Behrens contended that he had been made a fall guy by school district Superintendent Cary Matsuoka and the school board in the wake of a video and chatroom incident involving a handful of San Marcos students explaining the need for 16 female students “to be eradicated” at San Marcos and other local public schools. The video featured a student showing how to use a musket and a bayonet; he referred to the girls to be eliminated as “thots,” which stands for “that ho over there.”
Behrens was terminated in March 2018 as uproar over that incident was peaking. School parents were upset by the lack of clear and timely information communicated by the district at the time of the incident and what disciplinary actions had been taken against students involved.
Behrens’s termination proved to be politically charged, given not-so-subliminal ethnic tensions then bubbling up at the San Marcos campus. Behrens enjoyed greater support and popularity from whiter and more affluent families, while Latino families were more critical of ethnic disparities in resource allocation and test scores. Behrens argued that he was unlawfully denied his right to pursue his “liberty interest,” his chosen profession as high school administrator.

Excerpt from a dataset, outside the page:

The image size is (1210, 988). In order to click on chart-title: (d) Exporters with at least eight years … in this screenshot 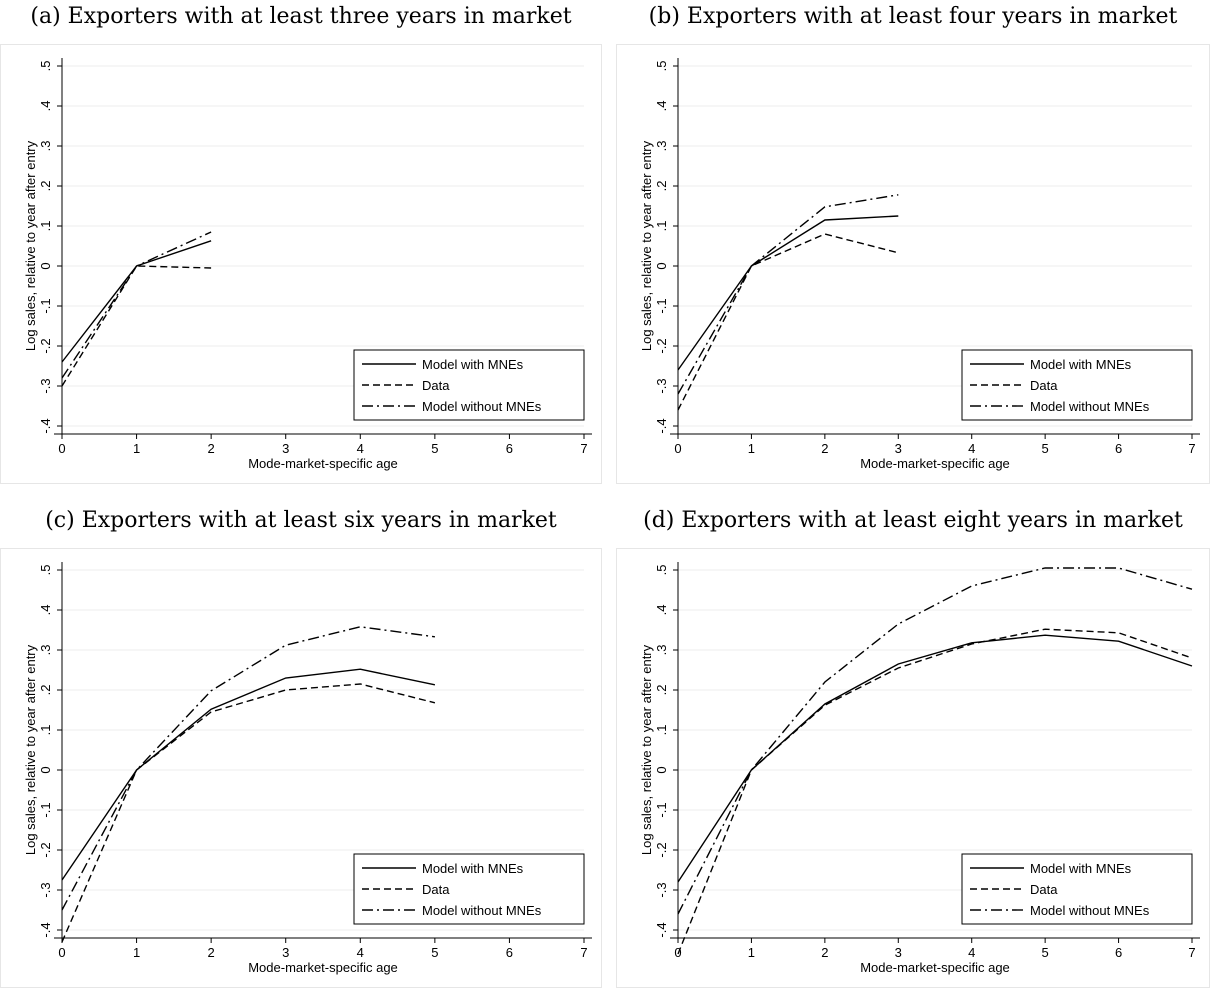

In her tentative court ruling on Friday, Judge Pauline Maxwell rejected Behrens’s “liberty interest argument” in her tentative ruling published Friday. More than that, her final ruling will bar Behrens from trying the case again by filing an amended version of the same complaint. Behrens will not be barred, however, from appealing Maxwell’s ruling. The judge decided Wednesday morning to write her final ruling in the coming days.
This story was clarified on August 21 to reflect the difference between Judge Maxwell’s tentative and final rulings.